**Stored items**
"""

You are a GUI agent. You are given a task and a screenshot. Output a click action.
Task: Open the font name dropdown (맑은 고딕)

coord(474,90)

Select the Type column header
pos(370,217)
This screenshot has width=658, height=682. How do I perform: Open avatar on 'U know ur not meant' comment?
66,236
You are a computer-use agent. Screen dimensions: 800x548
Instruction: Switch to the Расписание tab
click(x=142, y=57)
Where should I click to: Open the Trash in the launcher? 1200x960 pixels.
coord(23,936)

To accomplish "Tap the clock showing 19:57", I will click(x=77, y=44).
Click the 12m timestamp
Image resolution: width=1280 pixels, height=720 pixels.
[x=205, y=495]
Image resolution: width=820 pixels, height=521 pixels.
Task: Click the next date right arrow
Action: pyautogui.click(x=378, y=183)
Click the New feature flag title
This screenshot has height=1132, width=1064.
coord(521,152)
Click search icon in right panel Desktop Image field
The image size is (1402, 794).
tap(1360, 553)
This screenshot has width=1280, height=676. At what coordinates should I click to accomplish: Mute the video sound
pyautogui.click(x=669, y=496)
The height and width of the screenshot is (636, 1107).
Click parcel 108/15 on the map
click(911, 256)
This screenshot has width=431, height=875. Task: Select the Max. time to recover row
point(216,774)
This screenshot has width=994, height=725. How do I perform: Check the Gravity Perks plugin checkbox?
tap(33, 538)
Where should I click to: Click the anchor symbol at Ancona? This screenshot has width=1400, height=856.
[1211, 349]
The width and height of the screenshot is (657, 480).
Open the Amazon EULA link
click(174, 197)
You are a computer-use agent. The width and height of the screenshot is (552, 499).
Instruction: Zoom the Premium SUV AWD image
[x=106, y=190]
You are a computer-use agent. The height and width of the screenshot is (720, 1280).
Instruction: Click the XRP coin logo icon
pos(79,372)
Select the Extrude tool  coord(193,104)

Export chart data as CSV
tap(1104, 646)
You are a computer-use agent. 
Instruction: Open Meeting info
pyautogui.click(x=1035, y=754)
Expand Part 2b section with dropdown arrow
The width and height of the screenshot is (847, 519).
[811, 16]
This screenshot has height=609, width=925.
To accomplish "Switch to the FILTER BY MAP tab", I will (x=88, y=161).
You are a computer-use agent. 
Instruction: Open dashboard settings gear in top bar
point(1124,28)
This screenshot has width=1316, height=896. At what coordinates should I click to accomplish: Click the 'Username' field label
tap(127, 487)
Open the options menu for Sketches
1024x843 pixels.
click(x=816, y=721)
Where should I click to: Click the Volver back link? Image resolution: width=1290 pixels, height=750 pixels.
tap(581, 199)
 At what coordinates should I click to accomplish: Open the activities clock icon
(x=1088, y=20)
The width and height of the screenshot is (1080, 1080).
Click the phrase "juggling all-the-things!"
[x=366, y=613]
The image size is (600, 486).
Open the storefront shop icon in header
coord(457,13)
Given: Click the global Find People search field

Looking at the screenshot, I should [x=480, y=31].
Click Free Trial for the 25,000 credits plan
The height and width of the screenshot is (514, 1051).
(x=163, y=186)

"""

**Directions**
Print every line of the records above without a single difference.

**Response**
You are a GUI agent. You are given a task and a screenshot. Output a click action.
Task: Open the font name dropdown (맑은 고딕)

coord(474,90)

Select the Type column header
pos(370,217)
This screenshot has width=658, height=682. How do I perform: Open avatar on 'U know ur not meant' comment?
66,236
You are a computer-use agent. Screen dimensions: 800x548
Instruction: Switch to the Расписание tab
click(x=142, y=57)
Where should I click to: Open the Trash in the launcher? 1200x960 pixels.
coord(23,936)

To accomplish "Tap the clock showing 19:57", I will click(x=77, y=44).
Click the 12m timestamp
Image resolution: width=1280 pixels, height=720 pixels.
[x=205, y=495]
Image resolution: width=820 pixels, height=521 pixels.
Task: Click the next date right arrow
Action: pyautogui.click(x=378, y=183)
Click the New feature flag title
This screenshot has height=1132, width=1064.
coord(521,152)
Click search icon in right panel Desktop Image field
The image size is (1402, 794).
tap(1360, 553)
This screenshot has width=1280, height=676. At what coordinates should I click to accomplish: Mute the video sound
pyautogui.click(x=669, y=496)
The height and width of the screenshot is (636, 1107).
Click parcel 108/15 on the map
click(911, 256)
This screenshot has width=431, height=875. Task: Select the Max. time to recover row
point(216,774)
This screenshot has width=994, height=725. How do I perform: Check the Gravity Perks plugin checkbox?
tap(33, 538)
Where should I click to: Click the anchor symbol at Ancona? This screenshot has width=1400, height=856.
[1211, 349]
The width and height of the screenshot is (657, 480).
Open the Amazon EULA link
click(174, 197)
You are a computer-use agent. The width and height of the screenshot is (552, 499).
Instruction: Zoom the Premium SUV AWD image
[x=106, y=190]
You are a computer-use agent. The height and width of the screenshot is (720, 1280).
Instruction: Click the XRP coin logo icon
pos(79,372)
Select the Extrude tool  coord(193,104)

Export chart data as CSV
tap(1104, 646)
You are a computer-use agent. 
Instruction: Open Meeting info
pyautogui.click(x=1035, y=754)
Expand Part 2b section with dropdown arrow
The width and height of the screenshot is (847, 519).
[811, 16]
This screenshot has height=609, width=925.
To accomplish "Switch to the FILTER BY MAP tab", I will (x=88, y=161).
You are a computer-use agent. 
Instruction: Open dashboard settings gear in top bar
point(1124,28)
This screenshot has width=1316, height=896. At what coordinates should I click to accomplish: Click the 'Username' field label
tap(127, 487)
Open the options menu for Sketches
1024x843 pixels.
click(x=816, y=721)
Where should I click to: Click the Volver back link? Image resolution: width=1290 pixels, height=750 pixels.
tap(581, 199)
 At what coordinates should I click to accomplish: Open the activities clock icon
(x=1088, y=20)
The width and height of the screenshot is (1080, 1080).
Click the phrase "juggling all-the-things!"
[x=366, y=613]
The image size is (600, 486).
Open the storefront shop icon in header
coord(457,13)
Given: Click the global Find People search field

Looking at the screenshot, I should [x=480, y=31].
Click Free Trial for the 25,000 credits plan
The height and width of the screenshot is (514, 1051).
(x=163, y=186)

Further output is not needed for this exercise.